Truth, n. A very appealing lie often employed in discourse as a substitute for a sound and compelling argument. Spelled with a capital “T” to distinguish it from the more common lies.

* * *

Here are a couple poems I wrote about encounters with uber-religious types. Neither really seems to work. Too preachy, maybe. I'm still tinkering with them.

You Push I Push Back

The ex-priest spoke of women in the third person
to their faces, took us on a tour of churches of New
York, where the squirrels are segregated and rudeness
is considered style. He finished eating before we’d
even sat down. He was an old teacher of my wife’s father
and adored the man. When we walked in the door after a five
hour drive, he stood us in front of the piano to sing; “Start
again,” he’d say. “I don’t see how you could like anyone
who doesn’t like me,” my mother in law said to her husband,
who lost the smile he’d worn since we’d arrived.
___

The Other

It was the fat preacher who made us afraid
with his stories of shameful creatures
who shared our names. It was his dirty smile,
his greasy hair, the stains on his lapel
that made us uneasy when he talked about clean
souls. It was his belligerent children with torture
in their eyes who made us doubt his understanding
of the role of a father, in heaven or otherwise.

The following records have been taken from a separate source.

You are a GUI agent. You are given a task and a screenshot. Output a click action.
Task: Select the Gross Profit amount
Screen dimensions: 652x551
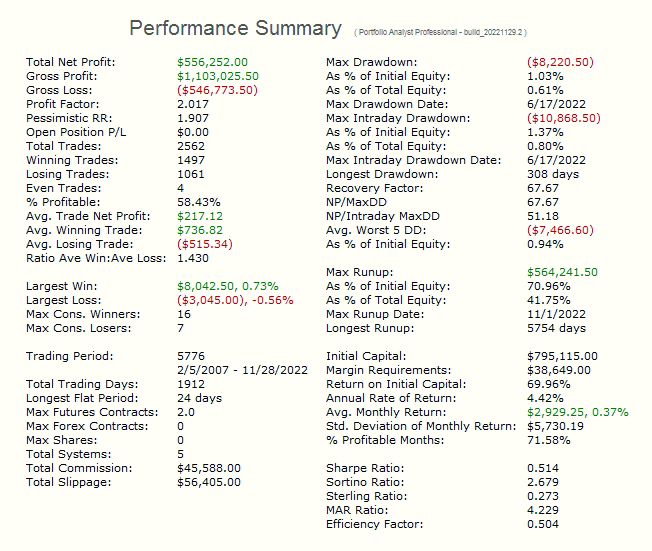218,76
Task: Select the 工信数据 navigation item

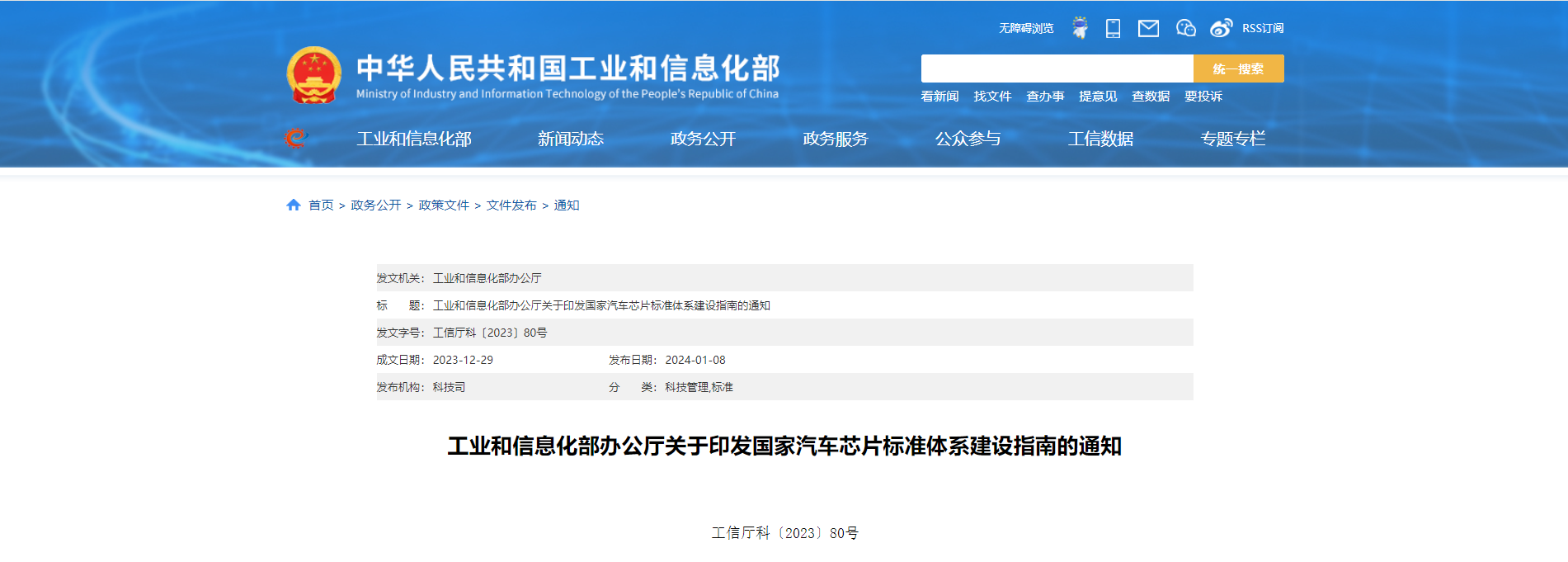Action: tap(1100, 139)
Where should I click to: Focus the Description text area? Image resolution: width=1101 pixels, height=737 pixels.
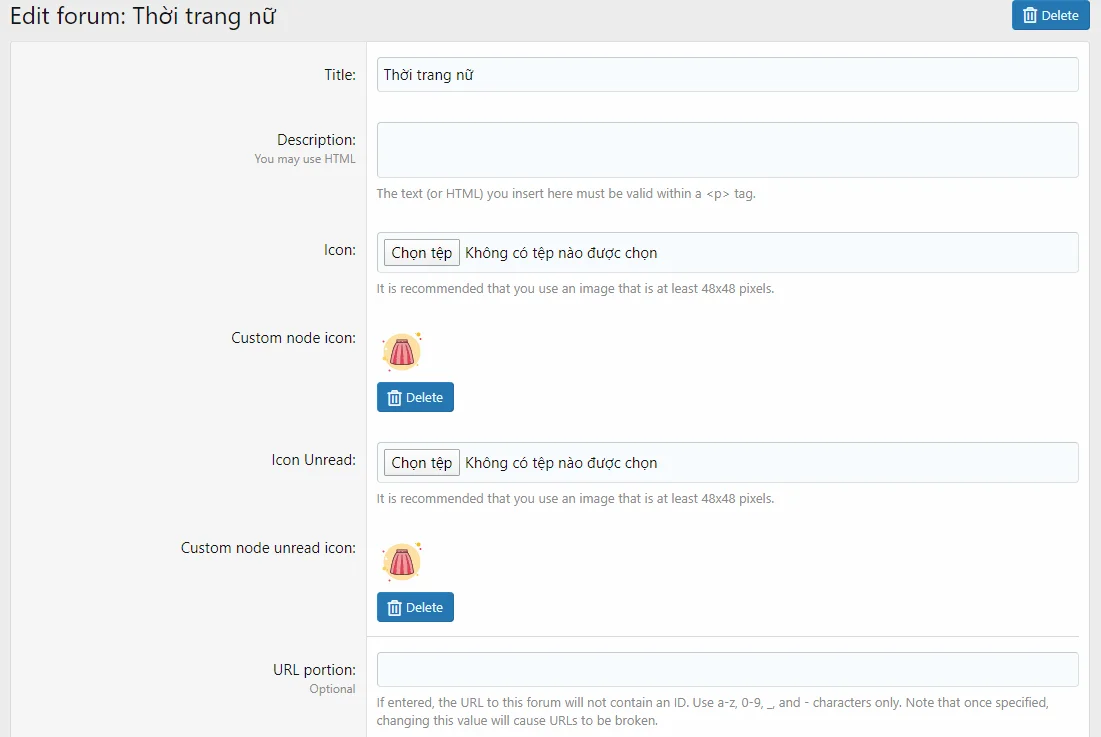pyautogui.click(x=727, y=150)
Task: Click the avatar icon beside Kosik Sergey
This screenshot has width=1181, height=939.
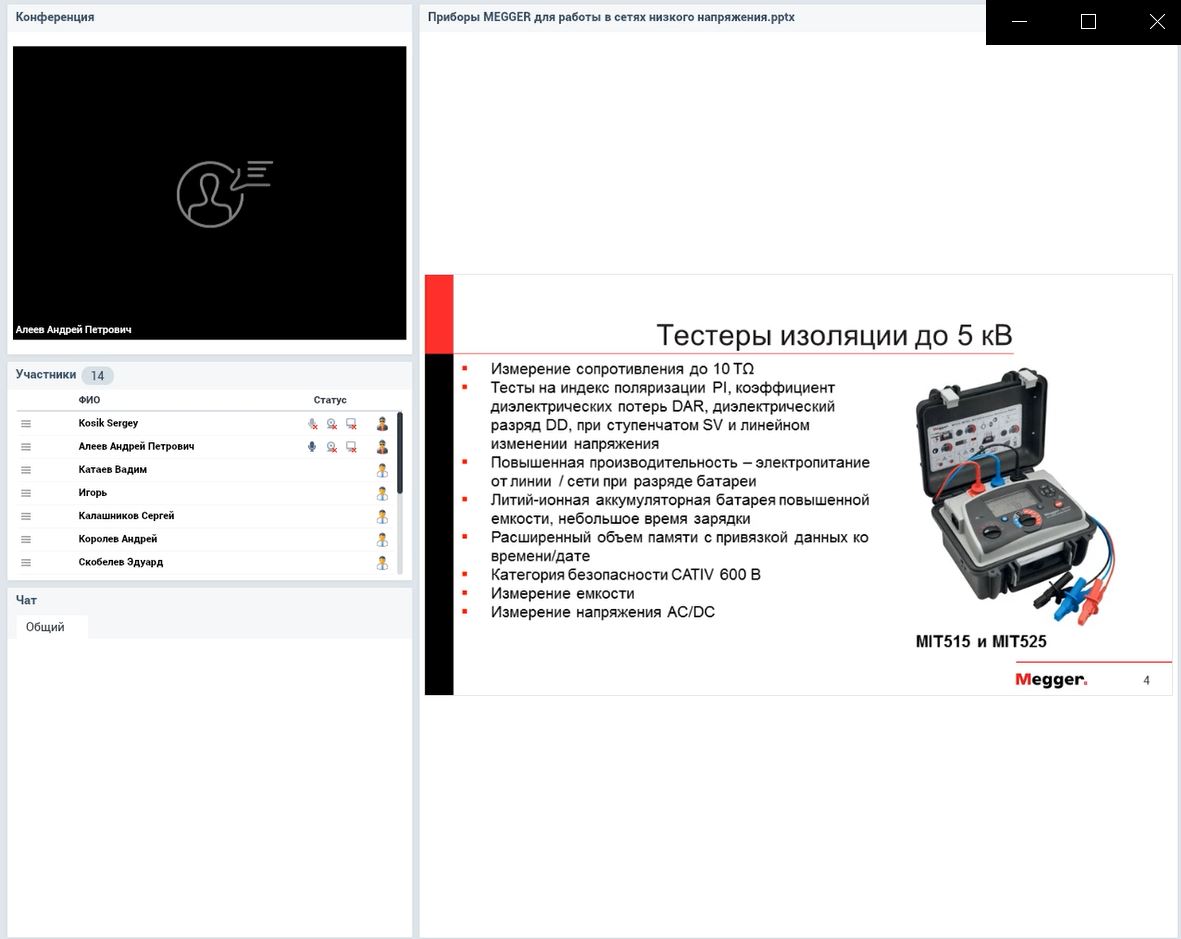Action: tap(382, 423)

He told us to doubt ourselves, to trust the absurd
notion that life is anything other than joy and pain
and random collisions of matter. They’re coming
for us, he said. I’d be afraid to think, if I was like you,
he said; I might think something wrong.

* * *

Last one for today: another poem I might be giving up on.

Your Cousin is Lying

I never went cow-tipping, though once, Stephen
wasn't looking and backed into a sleeping one,
which got up, moved away, and sat back down—
because cows sleep bellies to the ground,
that's horses you're thinking of that sleep standing.

I never made moonshine, though I admit,
my father did, but that was at least a decade
before I was born. We smoked meth. Or pot
or drank stuff we filched from our parents' liquor
cabinets or coolers. We made things from eye drops
and allergy meds. We huffed glue. We sucked
aerosol cans. Why grow it, process it, hide
it when you can buy it? We're not farmers
anymore. We work at Wal Mart. We get discounts.

I never lynched anybody, but we shot each other
same as you do over the color of our
clothes and the contents of our
wallets. I dated black girls—well, I would've
if they'd have had me.

I'm just as educated as you: I've seen the same TV shows, sat
through the same droning lectures
based on the Prussian model.
If you were from here. you'd know;
it's just like there. Only not the same.